To truly gauge the complexity, the intricacy, and the true meaning of this word would take page after page of letters and annotation that would throttle in the throat of even the greatest linguist. To a casual listener it sounded something like “Phweal” but that does not do the word justice for this word can only be said by someone at the very depths of loneliness and despair.

As Mary uttered this word something very odd happened. Her television set exploded. Fire erupted from the screen and soared around the room. The cheap wallpaper began to blaze and Mary, with a cry of terror, leapt for the door. Before she was within ten feet of the frame fire leapt before her, barring the only exit to the room. Desperately she looked to the windows, prepared to leap for freedom, but there too the fire blazed.

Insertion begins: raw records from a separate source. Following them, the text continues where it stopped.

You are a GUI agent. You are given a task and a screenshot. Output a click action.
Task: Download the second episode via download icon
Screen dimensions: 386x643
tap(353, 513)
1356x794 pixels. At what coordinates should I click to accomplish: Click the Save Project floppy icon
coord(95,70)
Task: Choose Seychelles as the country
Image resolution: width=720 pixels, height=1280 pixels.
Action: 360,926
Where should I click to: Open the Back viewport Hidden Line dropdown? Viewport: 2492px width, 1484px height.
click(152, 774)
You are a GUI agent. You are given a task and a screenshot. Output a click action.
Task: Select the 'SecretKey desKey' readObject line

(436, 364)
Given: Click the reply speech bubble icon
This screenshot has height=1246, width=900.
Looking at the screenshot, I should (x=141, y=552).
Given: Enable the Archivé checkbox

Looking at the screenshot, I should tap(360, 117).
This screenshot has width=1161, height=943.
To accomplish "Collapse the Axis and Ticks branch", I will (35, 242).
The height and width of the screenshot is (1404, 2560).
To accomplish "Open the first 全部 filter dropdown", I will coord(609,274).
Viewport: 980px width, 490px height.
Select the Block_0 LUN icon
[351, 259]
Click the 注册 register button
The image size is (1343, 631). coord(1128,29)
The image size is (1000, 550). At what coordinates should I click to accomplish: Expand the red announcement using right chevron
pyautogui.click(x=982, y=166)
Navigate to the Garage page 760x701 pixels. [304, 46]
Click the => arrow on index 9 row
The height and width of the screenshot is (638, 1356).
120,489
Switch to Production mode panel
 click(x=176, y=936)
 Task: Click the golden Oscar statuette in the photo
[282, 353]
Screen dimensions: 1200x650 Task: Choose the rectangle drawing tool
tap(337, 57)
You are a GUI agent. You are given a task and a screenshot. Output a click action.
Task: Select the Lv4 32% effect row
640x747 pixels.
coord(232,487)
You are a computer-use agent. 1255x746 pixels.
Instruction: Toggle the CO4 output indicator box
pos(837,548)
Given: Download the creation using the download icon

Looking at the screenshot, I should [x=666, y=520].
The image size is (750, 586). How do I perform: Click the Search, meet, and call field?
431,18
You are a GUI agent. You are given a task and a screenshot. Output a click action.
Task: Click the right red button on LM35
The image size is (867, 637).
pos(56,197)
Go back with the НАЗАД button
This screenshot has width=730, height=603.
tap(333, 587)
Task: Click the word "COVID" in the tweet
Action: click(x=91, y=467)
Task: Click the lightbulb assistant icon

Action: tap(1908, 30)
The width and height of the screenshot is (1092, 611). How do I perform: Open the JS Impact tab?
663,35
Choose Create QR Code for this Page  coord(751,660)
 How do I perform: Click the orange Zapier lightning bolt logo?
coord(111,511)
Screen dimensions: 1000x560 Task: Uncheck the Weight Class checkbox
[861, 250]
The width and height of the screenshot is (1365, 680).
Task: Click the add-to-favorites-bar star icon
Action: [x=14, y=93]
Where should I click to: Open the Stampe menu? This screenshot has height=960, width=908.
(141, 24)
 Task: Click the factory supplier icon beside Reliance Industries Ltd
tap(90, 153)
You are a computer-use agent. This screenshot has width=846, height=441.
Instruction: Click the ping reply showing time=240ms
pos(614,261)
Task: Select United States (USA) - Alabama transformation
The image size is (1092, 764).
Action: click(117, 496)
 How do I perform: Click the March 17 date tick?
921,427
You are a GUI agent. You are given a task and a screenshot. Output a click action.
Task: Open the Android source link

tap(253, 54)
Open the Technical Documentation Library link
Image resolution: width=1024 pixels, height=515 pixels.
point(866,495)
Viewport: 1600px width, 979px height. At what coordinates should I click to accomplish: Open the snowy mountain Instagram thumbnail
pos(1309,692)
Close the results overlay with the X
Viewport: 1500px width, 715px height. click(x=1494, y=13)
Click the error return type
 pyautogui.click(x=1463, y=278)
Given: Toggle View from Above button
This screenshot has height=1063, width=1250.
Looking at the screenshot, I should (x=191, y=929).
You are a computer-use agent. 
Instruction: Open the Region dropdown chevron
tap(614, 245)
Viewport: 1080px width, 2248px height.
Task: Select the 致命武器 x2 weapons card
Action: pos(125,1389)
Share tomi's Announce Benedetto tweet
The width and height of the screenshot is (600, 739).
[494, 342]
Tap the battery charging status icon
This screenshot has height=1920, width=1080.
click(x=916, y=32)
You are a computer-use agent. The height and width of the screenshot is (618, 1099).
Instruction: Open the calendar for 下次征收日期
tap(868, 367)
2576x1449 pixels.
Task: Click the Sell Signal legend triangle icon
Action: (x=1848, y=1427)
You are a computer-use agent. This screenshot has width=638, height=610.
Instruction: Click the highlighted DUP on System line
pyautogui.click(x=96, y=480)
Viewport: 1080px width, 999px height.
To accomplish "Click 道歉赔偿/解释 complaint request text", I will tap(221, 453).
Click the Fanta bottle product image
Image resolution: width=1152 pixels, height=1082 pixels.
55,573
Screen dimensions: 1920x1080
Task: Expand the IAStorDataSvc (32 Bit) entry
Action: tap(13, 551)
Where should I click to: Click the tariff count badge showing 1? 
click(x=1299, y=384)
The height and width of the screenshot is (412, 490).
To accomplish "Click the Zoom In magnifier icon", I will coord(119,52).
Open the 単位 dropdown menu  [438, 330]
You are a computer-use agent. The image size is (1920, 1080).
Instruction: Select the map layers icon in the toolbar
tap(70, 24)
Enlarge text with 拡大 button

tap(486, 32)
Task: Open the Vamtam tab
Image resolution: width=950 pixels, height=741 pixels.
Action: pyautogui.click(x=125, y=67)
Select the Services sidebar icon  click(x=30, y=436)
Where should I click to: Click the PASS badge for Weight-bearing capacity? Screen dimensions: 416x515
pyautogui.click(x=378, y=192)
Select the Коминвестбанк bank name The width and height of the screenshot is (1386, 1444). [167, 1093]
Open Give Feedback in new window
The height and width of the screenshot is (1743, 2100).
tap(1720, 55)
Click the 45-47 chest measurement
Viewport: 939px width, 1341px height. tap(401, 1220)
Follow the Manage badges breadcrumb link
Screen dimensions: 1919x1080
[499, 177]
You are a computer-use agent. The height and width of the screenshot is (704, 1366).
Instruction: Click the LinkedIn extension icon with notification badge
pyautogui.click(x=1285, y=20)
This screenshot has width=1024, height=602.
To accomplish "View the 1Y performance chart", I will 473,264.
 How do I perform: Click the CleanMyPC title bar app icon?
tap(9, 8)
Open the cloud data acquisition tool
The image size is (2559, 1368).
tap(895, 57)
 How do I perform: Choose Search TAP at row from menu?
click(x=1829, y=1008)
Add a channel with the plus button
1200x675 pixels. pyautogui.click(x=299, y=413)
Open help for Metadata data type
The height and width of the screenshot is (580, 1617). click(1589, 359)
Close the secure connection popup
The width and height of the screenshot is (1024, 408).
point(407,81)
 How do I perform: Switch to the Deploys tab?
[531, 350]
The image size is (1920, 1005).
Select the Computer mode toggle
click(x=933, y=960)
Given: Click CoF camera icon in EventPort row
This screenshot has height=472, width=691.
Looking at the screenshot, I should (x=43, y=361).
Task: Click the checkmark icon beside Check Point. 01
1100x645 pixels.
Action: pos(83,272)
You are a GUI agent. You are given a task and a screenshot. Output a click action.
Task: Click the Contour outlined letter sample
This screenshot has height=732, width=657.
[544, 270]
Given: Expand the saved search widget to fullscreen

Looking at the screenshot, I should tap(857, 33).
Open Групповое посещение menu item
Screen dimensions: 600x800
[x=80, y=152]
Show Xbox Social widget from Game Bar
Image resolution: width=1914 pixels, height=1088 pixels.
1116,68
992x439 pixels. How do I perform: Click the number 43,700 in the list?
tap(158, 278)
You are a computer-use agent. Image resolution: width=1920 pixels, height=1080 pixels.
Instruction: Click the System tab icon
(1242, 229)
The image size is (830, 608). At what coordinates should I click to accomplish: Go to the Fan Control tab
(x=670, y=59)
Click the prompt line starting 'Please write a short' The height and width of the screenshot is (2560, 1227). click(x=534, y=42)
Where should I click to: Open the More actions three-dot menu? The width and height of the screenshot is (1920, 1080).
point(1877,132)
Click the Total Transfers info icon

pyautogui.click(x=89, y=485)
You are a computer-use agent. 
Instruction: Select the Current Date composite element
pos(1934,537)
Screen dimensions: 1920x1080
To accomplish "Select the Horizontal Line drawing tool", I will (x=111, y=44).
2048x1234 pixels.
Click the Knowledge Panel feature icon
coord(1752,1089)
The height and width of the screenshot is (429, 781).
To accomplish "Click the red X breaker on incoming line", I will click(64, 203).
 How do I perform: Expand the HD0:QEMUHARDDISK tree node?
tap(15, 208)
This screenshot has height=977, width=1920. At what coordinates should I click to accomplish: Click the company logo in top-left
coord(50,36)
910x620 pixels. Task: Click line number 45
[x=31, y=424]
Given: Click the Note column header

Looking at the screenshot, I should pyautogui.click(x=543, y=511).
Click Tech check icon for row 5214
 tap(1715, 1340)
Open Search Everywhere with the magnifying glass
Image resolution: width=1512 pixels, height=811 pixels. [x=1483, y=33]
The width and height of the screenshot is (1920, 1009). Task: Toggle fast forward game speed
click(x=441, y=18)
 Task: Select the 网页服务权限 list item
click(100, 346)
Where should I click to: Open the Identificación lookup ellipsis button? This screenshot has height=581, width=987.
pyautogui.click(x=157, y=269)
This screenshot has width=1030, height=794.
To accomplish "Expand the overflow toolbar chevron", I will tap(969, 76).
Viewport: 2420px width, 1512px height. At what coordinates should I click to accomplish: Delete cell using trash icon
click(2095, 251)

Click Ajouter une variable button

In horror she saw the fire around her television screen soar up and become an arch of flame. There was a shimmer in the air and something stepped out of the fire towards her.

It stood almost seven feet tall and clad in scraps of black armour. Its skin was the deep red of blood and its eyes were of a lizard, if a lizard ever truly could look as malevolent as this being. Its fingers were long and ended in wicked claws as sharp as razors. It raised a hand now and pointed a claw at Mary.

“You, Mortal!” It intoned in a voice as deep and forbidding as the deepest depths of the ocean, “You have spoken one of the ancient words lost to the tongue of Men. It is a sign to me to find you. I require a mortal to join me in my campaign against the forces of light. You shall help lead the endless armies of the damned in glorious conquest. What say you?”

Now Mary has some moral qualms about accepting such an offer. She was not religious herself, though her mother had been a devout member of the Church of England all her days, but deep down she felt that it probably wasn’t on to accept an offer to join the forces of what she could only describe as a demon. Not only that but it led to some fundamental questions about the nature of the universe.

Mary was about to open her mouth to make a few choice enquiries but stopped herself. She did want to try new things and meet new people. It hadn’t worked so far in this world so perhaps it would be no bad thing to attempt to make some friends in the lower planes of existence. Besides, hadn’t she always told her children ‘Never judge a book by its cover’? The creature before her may look like an unstoppable juggernaut of evil but maybe he was nice when you got to know him. It was always worth giving someone a chance.

“Ok,” she said, “I’ll give it a go.”

The creature laughed a rich, booming laugh, and waved a hand. Before him a sword appeared in the air, the blade as black as midnight and wickedly curved. He grasped it and proffered the handle towards Mary who took it carefully, for she had never held a sword before. Then the creature snapped its fingers and both he and Mary vanished from the mortal plane and she was never seen again.

In the coming months Mary made quite a name for herself as one willing to throw herself into battle with little regard for her own safety. There was no rage so great as that of a repressed middle aged woman and her foes fled before her. At first she impressed the many denizens of the underworld, the goblins, the orcs, the demons, the hellhounds, and all of the dark host; but soon this turned into a deep respect and, finally, to love and adoration. She became known as the Night Mistress and her name was chanted from darkest cavern to deepest tomb. All below knew her and loved her and Mary, for the first time in a long while, felt this love.

And the moral of the story is that love, respect, and admiration may be found in the most unlikely of places.